Is it possible to set hostname to Pod when using hostNetwork in kubernetes?

4/16/2018

I'm new to Kubernetes and recently I am using it to deploy hadoop. I want to do a thing that set a specific hostname to pod which is created using statefulSets with hostNetwork = true.

Here is my yaml config file.

apiVersion: v1
kind: Service
metadata:
  name: test-bbox
  labels:
    app: test-bbox
spec:
  clusterIP: None
  selector:
    app: test-bbox
  ports:
  - name: foo
    port: 1234
    targetPort: 1234
---
apiVersion: apps/v1
kind: StatefulSet
metadata:
  name: test-bbox
spec:
  serviceName: "test-bbox"
  replicas: 1
  selector:
    matchLabels:
      app: test-bbox
  template:
    metadata:
      labels:
        app: test-bbox
    spec:
      hostNetwork: true
      hostname: test-hostname
      containers:
        - image: busybox
          name: busybox
          env:
          - name: MY_POD_NAME
            valueFrom:
              fieldRef:
                fieldPath: metadata.name
          command:
            - sleep
            - "7200"

As the yaml says, the attribute hostnetwork is set to true. Then the pod test-bbox-0's hostname is the hostname of the Node where it is created.

If I set hostnetwork to false, the hostname is auto-generated by statefulSets as a format such as test-bbox-0.test-bbox.default.svc.cluster.local, which is just I need.

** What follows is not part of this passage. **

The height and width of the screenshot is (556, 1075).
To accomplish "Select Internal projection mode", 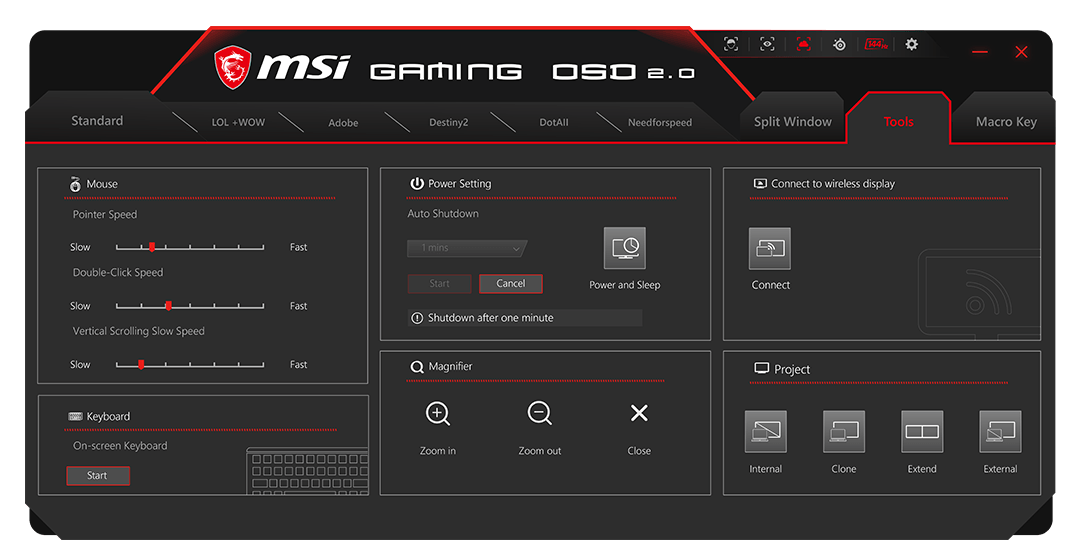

But in my case I need to set hostnetwork to true and at the same time to customize the hostname to the format mentioned above rather than the Node's hostname.

So the question is, is there any way to customize hostname for Pod ?

Kubernetes version used : 1.9

-- Jerry Zhang
kubernetes

1 Answer

4/16/2018

It is not possible to set the hostname for a Pod that is using hostNetwork. If you try to change the hostname in such a Pod you'll see that you are changing the hostname of the node too; this is because they are sharing the UTS namespace, not only the networking one.

Pods managed by a StatefulSet are a special case and their hostname is set my StatefulSet and it can't be configured directly. The hostname can be influenced by the name of StatefulSet itself while domainname by naming the Service appropriately:

Each Pod in a StatefulSet derives its hostname from the name of the StatefulSet and the ordinal of the Pod. The pattern for the constructed hostname is $(statefulset name)-$(ordinal). [...] A StatefulSet can use a Headless Service to control the domain of its Pods. The domain managed by this Service takes the form: $(service name).$(namespace).svc.cluster.local, where cluster.local is the cluster domain. As each Pod is created, it gets a matching DNS subdomain, taking the form: $(podname).$(governing service domain), where the governing service is defined by the serviceName field on the StatefulSet.